» WHAT YOU NEED TO DO
Render the items from the line with "Given: Toggle Verify" through the end of the items as a numbered list, leaving out blank lines.

» THE INPUT
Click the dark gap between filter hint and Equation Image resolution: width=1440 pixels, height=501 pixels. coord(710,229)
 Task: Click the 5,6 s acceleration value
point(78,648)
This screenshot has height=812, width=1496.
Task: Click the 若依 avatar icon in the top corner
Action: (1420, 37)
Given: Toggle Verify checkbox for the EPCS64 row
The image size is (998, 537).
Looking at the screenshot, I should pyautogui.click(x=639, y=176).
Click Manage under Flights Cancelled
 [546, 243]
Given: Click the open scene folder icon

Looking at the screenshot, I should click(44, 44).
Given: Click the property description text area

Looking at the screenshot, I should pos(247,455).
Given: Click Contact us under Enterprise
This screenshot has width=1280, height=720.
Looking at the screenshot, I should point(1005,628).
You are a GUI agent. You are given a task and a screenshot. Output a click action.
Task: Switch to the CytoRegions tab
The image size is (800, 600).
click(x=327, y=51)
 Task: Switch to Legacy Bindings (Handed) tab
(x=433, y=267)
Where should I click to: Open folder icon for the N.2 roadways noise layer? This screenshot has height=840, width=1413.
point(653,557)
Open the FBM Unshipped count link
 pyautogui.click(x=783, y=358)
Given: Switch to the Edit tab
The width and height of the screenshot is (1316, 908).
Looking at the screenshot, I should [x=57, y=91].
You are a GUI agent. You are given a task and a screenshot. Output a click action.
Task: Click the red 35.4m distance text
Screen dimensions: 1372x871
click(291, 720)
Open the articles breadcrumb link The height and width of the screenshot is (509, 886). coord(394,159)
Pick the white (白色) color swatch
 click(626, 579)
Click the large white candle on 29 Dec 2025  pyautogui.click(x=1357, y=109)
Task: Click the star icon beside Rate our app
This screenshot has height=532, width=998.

» TASK SOLUTION
1. Given: Toggle Verify checkbox for the EPCS64 row
2. The image size is (998, 537).
3. Looking at the screenshot, I should pyautogui.click(x=639, y=176).
4. Click Manage under Flights Cancelled
5.  [546, 243]
6. Given: Click the open scene folder icon
7. Looking at the screenshot, I should click(44, 44).
8. Given: Click the property description text area
9. Looking at the screenshot, I should pos(247,455).
10. Given: Click Contact us under Enterprise
11. This screenshot has width=1280, height=720.
12. Looking at the screenshot, I should point(1005,628).
13. You are a GUI agent. You are given a task and a screenshot. Output a click action.
14. Task: Switch to the CytoRegions tab
15. The image size is (800, 600).
16. click(x=327, y=51)
17.  Task: Switch to Legacy Bindings (Handed) tab
18. (x=433, y=267)
19. Where should I click to: Open folder icon for the N.2 roadways noise layer? This screenshot has height=840, width=1413.
20. point(653,557)
21. Open the FBM Unshipped count link
22.  pyautogui.click(x=783, y=358)
23. Given: Switch to the Edit tab
24. The width and height of the screenshot is (1316, 908).
25. Looking at the screenshot, I should [x=57, y=91].
26. You are a GUI agent. You are given a task and a screenshot. Output a click action.
27. Task: Click the red 35.4m distance text
28. Screen dimensions: 1372x871
29. click(291, 720)
30. Open the articles breadcrumb link The height and width of the screenshot is (509, 886). coord(394,159)
31. Pick the white (白色) color swatch
32.  click(626, 579)
33. Click the large white candle on 29 Dec 2025  pyautogui.click(x=1357, y=109)
34. Task: Click the star icon beside Rate our app
35. This screenshot has height=532, width=998.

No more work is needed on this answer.